> [Problems to solve]:
1 > Name every asteroid mentioned in the post about asteroid Ryugu below.
2 > Please repeat everything in the post about asteroid Ryugu below, from "The bulge at" down to "in the future.", keeping the wording unchanged.
3 > Proceed with the post about asteroid Ryugu below, picking up after its final sentence.

> [Text for analysis]:
::::

Ryugu seen from 150-200 miles

Ryugu from 150 milesl

Cool image time! Hayabusa-2’s approach to asteroid Ryugu continues. The image to the right, cropped to post here, shows one of four images taken by the spacecraft on June 17 and June 18. In this image the distance is about 150 miles. As noted in the Hayabusa-2 press release,

The shape of the asteroid looks like a spinning top (called a “Coma” in Japanese), with the equatorial part wider than the poles. This form is seen in many small asteroids that are rotating at high speed. Observed by radar from the ground, asteroid Bennu (the destination of the US mission, OSIRIS-REx), asteroid Didymous (the target of the US DART project), and asteroid 2008 EV5 that is approaching the Earth, all have a similar shape.

On the surface of asteroid Ryugu, you can see a number of crater-like round recessed landforms. In the first image, one large example can be seen with a diameter exceeding 200m. This moves to the left and darkens as the asteroid rotates and the lower part becomes cast in shadows.

The bulge at the equator forms a ridge around the asteroid like a mountain range. Outside this, the surface topology appears very ridge-shaped and rock-like bulges are also seen. These details should become clearer as the resolution increases in the future.

Based on the visible landforms, they presently estimate Ryugu’s rotation period to be about 7.5 hours.

Hayabusa-2 takes first photos of target asteroid Ryugu

On June 10 Hayabusa-2 took its first photos of Ryugu, the asteroid it will reach later this month.

::::

> [Information shown]:
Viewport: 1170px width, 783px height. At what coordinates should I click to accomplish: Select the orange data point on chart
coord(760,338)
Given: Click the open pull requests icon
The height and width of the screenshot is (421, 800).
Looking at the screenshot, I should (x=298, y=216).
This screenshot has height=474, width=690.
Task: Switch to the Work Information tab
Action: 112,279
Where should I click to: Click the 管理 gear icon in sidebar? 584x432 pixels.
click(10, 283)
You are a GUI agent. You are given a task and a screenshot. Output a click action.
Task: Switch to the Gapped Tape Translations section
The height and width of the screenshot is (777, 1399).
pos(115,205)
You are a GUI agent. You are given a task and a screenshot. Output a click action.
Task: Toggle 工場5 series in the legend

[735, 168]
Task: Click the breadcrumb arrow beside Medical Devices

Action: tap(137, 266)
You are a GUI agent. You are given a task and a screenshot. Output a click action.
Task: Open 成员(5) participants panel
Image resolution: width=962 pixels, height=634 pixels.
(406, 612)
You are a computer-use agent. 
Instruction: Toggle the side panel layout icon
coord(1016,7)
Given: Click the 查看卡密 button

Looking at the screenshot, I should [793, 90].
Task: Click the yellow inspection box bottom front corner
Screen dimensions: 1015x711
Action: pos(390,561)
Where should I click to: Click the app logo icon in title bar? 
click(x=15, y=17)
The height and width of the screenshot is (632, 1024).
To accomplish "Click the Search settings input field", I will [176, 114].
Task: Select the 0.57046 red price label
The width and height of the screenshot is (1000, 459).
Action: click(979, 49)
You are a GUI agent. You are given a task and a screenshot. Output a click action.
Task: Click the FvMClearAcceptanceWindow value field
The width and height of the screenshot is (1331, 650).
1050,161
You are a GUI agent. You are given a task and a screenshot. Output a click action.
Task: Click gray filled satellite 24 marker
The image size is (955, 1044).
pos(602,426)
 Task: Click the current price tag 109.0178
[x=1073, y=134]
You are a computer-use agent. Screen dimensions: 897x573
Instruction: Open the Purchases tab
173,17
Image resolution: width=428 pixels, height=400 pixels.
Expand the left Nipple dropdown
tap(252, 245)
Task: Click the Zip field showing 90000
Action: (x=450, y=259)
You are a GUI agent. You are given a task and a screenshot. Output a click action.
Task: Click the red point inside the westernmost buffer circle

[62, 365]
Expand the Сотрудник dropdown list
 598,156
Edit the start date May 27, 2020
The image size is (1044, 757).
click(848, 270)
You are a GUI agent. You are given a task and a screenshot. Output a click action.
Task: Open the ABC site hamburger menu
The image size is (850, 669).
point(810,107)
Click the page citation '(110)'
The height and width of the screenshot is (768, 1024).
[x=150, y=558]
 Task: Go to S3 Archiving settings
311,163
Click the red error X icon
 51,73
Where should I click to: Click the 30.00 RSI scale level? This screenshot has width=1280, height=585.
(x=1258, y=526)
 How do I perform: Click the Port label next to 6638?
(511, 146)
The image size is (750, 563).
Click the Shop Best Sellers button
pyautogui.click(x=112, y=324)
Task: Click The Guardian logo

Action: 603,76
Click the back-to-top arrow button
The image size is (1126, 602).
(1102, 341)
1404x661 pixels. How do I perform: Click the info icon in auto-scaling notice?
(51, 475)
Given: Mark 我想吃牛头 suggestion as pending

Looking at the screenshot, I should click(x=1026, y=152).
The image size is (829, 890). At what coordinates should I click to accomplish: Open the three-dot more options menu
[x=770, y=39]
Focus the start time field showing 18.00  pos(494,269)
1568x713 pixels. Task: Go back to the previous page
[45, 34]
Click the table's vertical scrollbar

::::

> [Replies]:
1 > Ryugu, Bennu, Didymous, 2008 EV5

2 >
The bulge at the equator forms a ridge around the asteroid like a mountain range. Outside this, the surface topology appears very ridge-shaped and rock-like bulges are also seen. These details should become clearer as the resolution increases in the future.

3 >
The Sunday photos were taken when Hayabusa2 was about 930 miles (1,500 kilometers) from Ryugu. Last week, JAXA released a few ONC-T images taken on June 6, when the probe was 1,615 miles (2,600 km) from the space rock.

Hayabusa2, which launched in December 2014, is scheduled to arrive at Ryugu on or around June 27. At that time, the probe will begin orbiting the asteroid at an altitude of about 12 miles (20 km), JAXA officials have said.

Hayabusa2 will then start prepping for a series of complex, up-close studies of the space rock. If all goes according to plan, over the ensuing 12 months, the spacecraft will deploy three rovers and a lander on Ryugu’s surface, gouge out a small crater using an explosives-bearing impactor, and collect samples from the newly created crater.

The spacecraft will depart Ryugu in November or December 2019, and its collected samples will come back to Earth in a special return capsule in late 2020.

The image suggests that the asteroid is “not significantly elongated.”